ASSIGNMENT - A faithful copy is required: transcribe each line below exactly, minus the pictures.
☆ ☆ ☆ ☆
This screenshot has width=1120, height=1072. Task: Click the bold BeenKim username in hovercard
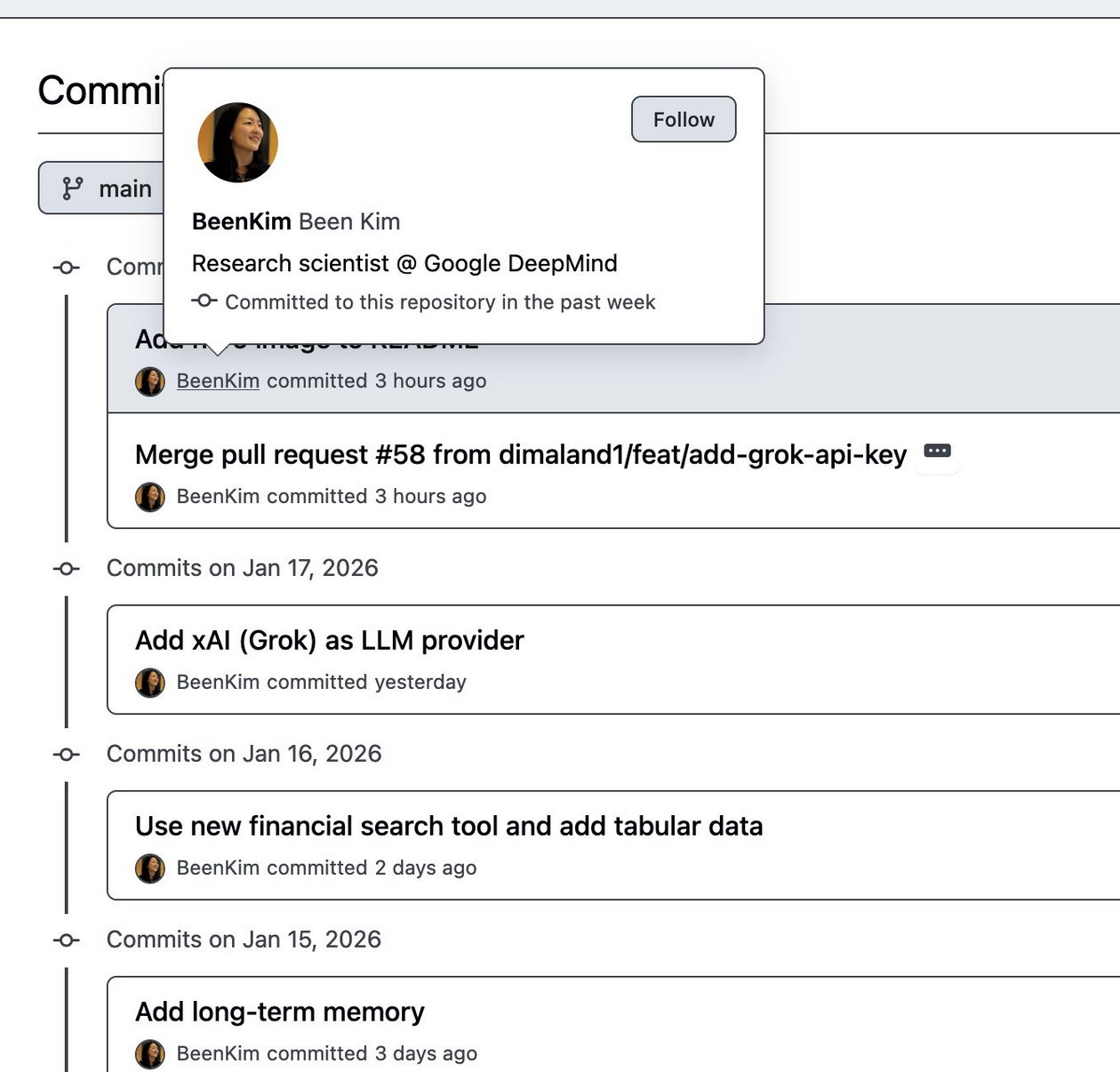[242, 221]
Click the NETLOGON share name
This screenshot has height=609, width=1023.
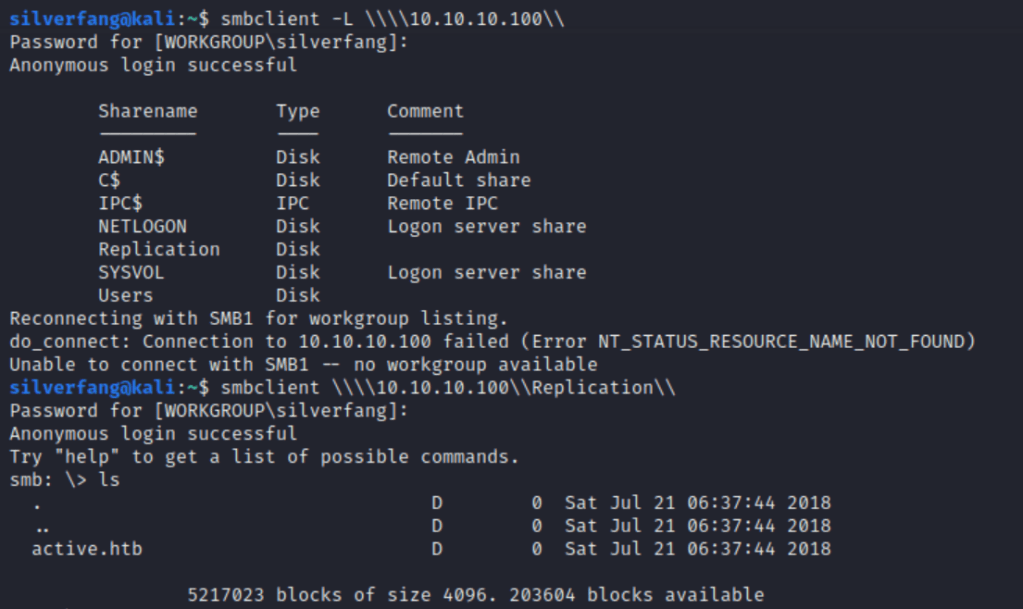[x=142, y=226]
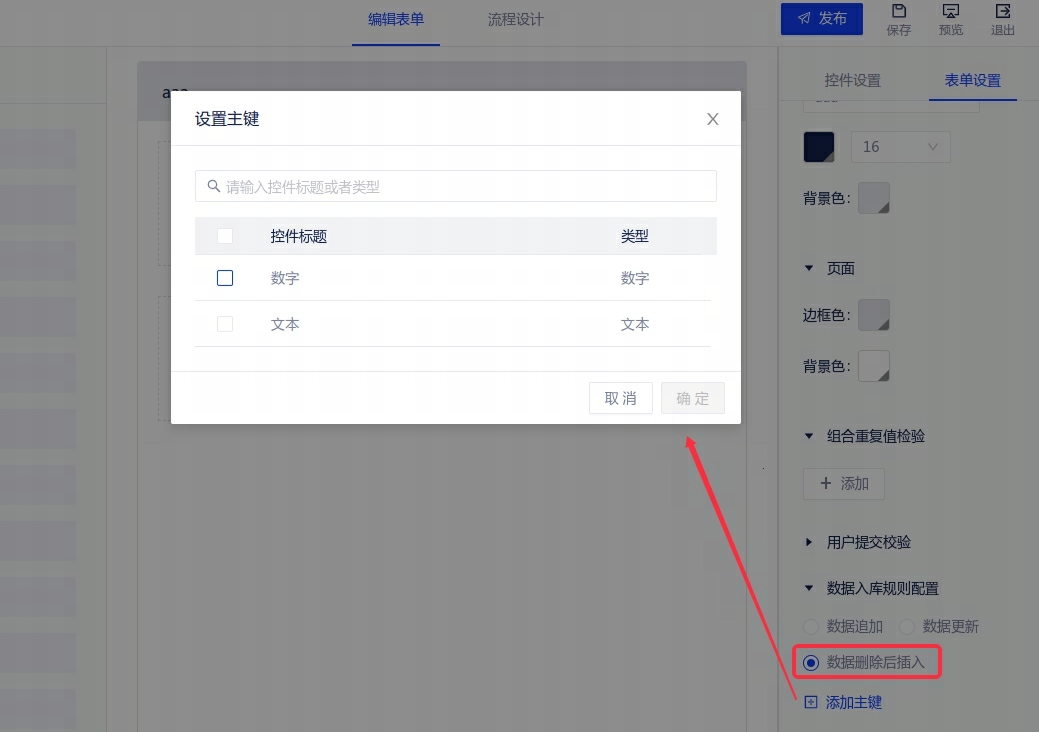Select the 数据追加 radio option
The width and height of the screenshot is (1039, 732).
(x=812, y=626)
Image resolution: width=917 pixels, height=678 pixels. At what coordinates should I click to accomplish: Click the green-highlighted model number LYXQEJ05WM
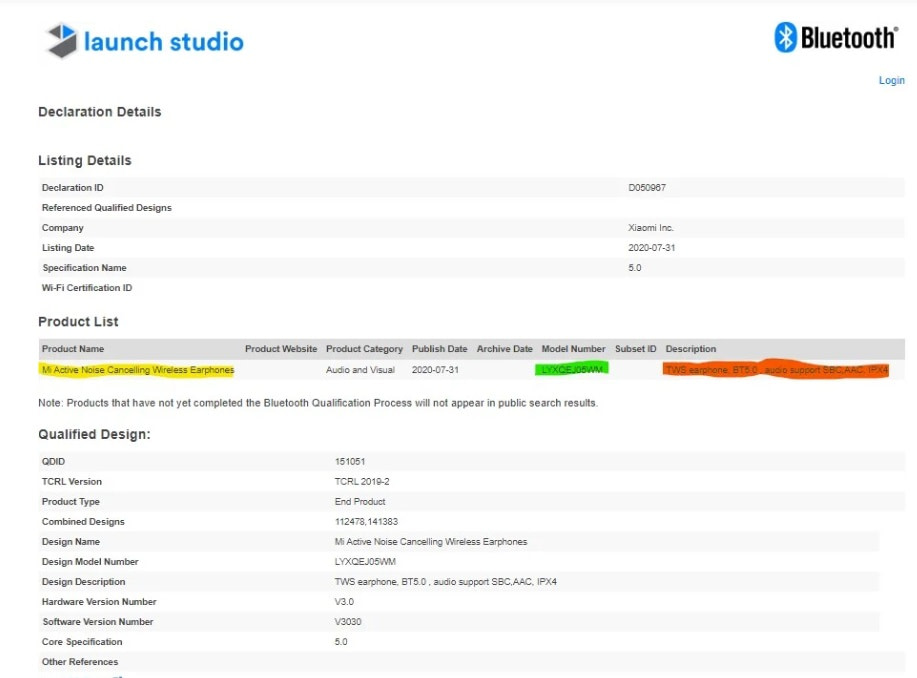[572, 369]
☆ ☆ ☆ ☆
FINISHED TASK -
This screenshot has width=1120, height=1072. Task: Click the bold BeenKim username in hovercard
[242, 221]
Click the NETLOGON share name
This screenshot has height=609, width=1023.
[x=142, y=226]
Select the 数据追加 radio option
The width and height of the screenshot is (1039, 732).
(x=812, y=626)
Image resolution: width=917 pixels, height=678 pixels. At what coordinates should I click to accomplish: Click the green-highlighted model number LYXQEJ05WM
[572, 369]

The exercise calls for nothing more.